**TRECHO SELECIONADO**
»»
Durante a preparação de seu oitavo longa, Aïnouz reviu muito da produção americana de décadas atrás, filmes como “Vestida para matar” (1980), de Brian de Palma, e “Corpos ardentes” (1981), de Lawrence Kasdan.

 


“O thriller erótico vem de um momento histórico de Hollywood que foi uma inspiração para mim. É um cinema de estúdio, que tem uma ambição comercial. Mas é um cinema muito livre narrativamente. Para mim era muito importante, depois do tanto conservadorismo que vivemos, ter um cinema que pudesse falar desabusadamente de sexo. Porque sexo é igual a tomar café da manhã. Todo mundo faz, não tem nada demais. O que é interessante é ver como esses corpos se grudam e se tornam um corpo só, então o sexo no filme foi desenhado para isso.”
««
**INFORMAÇÕES EXIBIDAS**
»»
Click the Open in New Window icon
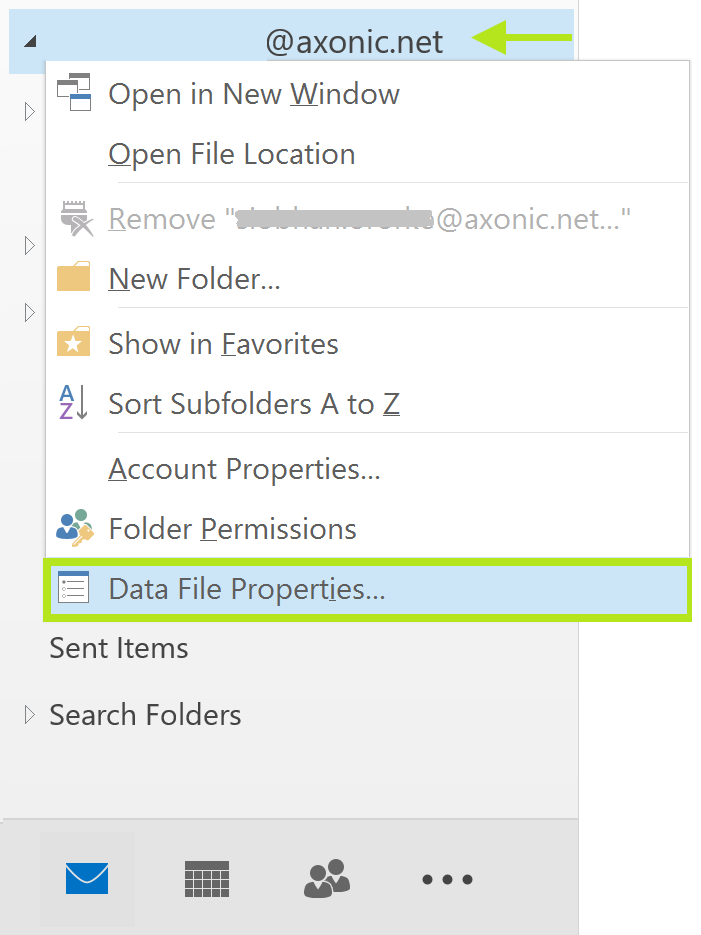The width and height of the screenshot is (701, 935). 74,94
««
**OBJETIVO 1**
Transcreva sem alterações a parte do trecho sobre o thriller erótico que começa em "Durante a preparação" e termina em "de Lawrence Kasdan.".
**OBJETIVO 2**
Por favor, escreva o que vem depois da última frase do trecho sobre o filme de Aïnouz e o thriller erótico.

**RESULTADO DA TAREFA 1**
Durante a preparação de seu oitavo longa, Aïnouz reviu muito da produção americana de décadas atrás, filmes como “Vestida para matar” (1980), de Brian de Palma, e “Corpos ardentes” (1981), de Lawrence Kasdan.

**RESULTADO DA TAREFA 2**
Ainda que o sexo seja onipresente, Aïnouz pretende que “Motel Destino” atinja o público por outras vias. “A gente usa uma roupagem que tem tensão, perigo, cor, ou seja, uma matéria cinematográfica. Mas o tema é outro. Queria falar sobre um estado de coisas que é violento, porque (Dayana e Heraldo) são ameaçados o tempo inteiro. Quis também não filmar a violência, mas sim as causas e as consequências. Porque a definição da sociedade brasileira é a violência, a violência a que a elite submete as pessoas é gigante. Acho importante falar disso, mas não reproduzir as imagens”, diz.

 

 

“MOTEL DESTINO”
(Brasil/França/Alemanha/Reino Unido, 2024, 115min.) Direção: Karim Aïnouz. Com Iago Xavier, Nataly Rocha e Fábio Assunção. O filme estreia nesta quinta-feira (22/8), no Pátio 1 (16h e 18h) e no UNA Cine Belas Artes (Sala 1, 16h, 18h). Entra em cartaz na sexta (23/8), no Centro Cultural Unimed-BH Minas (Sala 2, 20h40, não haverá sessão na terça, 27/8).